As the saying goes, the absence of evidence is not evidence of absence. The fact that we don’t know any alien life does not guarantee that that there is no alien life. Unfortunately, Zvi and Scott Alexander identify many instances in which people tout absence of evidence as if it were evidence of absence.
I’ll offer another hypothesis on the motives for college admissions which has been put forth by other well before me. Tuition at elite college covers less than 1/3 of the operating costs. The interest /gains from the endowment covers about half the costs. The balance is covered by “annual fund” donations most of which are large $100k+ gifts that come from about 400 individuals in any one year.

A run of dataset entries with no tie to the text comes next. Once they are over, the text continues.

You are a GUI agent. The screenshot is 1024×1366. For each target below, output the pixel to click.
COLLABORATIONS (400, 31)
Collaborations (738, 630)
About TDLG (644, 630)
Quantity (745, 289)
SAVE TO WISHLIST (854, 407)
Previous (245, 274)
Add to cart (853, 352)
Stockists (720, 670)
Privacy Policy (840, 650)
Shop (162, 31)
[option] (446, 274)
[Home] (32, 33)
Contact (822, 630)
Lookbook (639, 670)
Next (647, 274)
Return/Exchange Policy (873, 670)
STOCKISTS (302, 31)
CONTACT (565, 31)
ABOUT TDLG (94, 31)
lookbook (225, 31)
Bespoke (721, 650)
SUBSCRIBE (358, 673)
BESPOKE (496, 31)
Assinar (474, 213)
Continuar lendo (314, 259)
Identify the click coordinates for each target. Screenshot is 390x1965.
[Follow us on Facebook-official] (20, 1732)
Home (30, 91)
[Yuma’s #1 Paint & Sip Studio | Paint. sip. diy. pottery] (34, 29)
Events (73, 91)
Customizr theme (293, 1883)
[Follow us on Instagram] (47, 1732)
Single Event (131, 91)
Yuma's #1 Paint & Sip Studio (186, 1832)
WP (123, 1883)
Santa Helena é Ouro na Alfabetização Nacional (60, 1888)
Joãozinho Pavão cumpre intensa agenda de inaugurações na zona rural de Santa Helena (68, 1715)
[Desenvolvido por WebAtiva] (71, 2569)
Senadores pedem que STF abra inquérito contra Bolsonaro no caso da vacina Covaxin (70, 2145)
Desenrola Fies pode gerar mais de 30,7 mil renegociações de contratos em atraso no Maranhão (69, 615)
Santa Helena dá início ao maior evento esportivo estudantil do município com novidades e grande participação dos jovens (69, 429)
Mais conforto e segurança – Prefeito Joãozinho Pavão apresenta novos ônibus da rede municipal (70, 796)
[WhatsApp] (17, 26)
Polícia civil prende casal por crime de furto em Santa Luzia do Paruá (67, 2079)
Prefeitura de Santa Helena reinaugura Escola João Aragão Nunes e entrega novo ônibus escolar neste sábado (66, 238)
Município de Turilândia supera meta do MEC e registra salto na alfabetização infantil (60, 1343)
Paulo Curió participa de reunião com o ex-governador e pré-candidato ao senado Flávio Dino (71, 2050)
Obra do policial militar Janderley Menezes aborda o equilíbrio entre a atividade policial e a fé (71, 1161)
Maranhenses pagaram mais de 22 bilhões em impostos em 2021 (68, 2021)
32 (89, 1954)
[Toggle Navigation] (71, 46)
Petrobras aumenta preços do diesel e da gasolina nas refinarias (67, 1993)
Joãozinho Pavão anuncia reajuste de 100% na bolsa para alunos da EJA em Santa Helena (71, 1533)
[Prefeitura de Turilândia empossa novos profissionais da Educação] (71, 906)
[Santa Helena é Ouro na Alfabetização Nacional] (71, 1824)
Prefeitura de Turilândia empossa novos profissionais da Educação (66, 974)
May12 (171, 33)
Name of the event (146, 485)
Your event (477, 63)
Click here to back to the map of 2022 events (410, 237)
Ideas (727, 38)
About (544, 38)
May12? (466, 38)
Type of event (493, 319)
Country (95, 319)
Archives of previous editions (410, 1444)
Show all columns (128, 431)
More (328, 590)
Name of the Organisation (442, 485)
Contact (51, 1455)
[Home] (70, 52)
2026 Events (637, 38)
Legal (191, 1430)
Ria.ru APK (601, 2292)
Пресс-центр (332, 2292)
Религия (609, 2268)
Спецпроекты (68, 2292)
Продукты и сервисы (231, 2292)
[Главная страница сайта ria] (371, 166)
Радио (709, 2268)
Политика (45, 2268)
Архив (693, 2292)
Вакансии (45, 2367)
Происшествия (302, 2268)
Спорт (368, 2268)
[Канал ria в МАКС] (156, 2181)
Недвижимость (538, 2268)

Now to make a $100k+ annual gift one needs a least $1M of annual income. There a very few people that earn at that level. My guess is a typical elite college produces around 10 such individuals per year. Most elite colleges admit approximately 10,000 students per year and like a VC firm they in effect are making bets at 1:1000 in the hopes of creating a handful of loyal $1M+ earners in order to stay alive from their future generosity.
They are well aware of this reality but it verboten to discuss. The administration knows it has some leeway on the 10,000 new matriculants, but there are limits to how many subpar candidates they can accept to meet their woke commitments for diversity and inclusion. Serving the alumni donors that give large sums also obligates the universities to admit their children when possible. Additionally, the hope is that the offspring of the wealthy will themselves be wealthy and make large future gifts.
So, the motivation of elite universities for a admissions is to make 1000:1 VC like bets In order to survive. It’s purely economical.
Absence of evidence frequently is evidence of absence. Correlation is frequently causation too.
The trick is having reasonable conclusions from available evidence and the lack of expected evidence.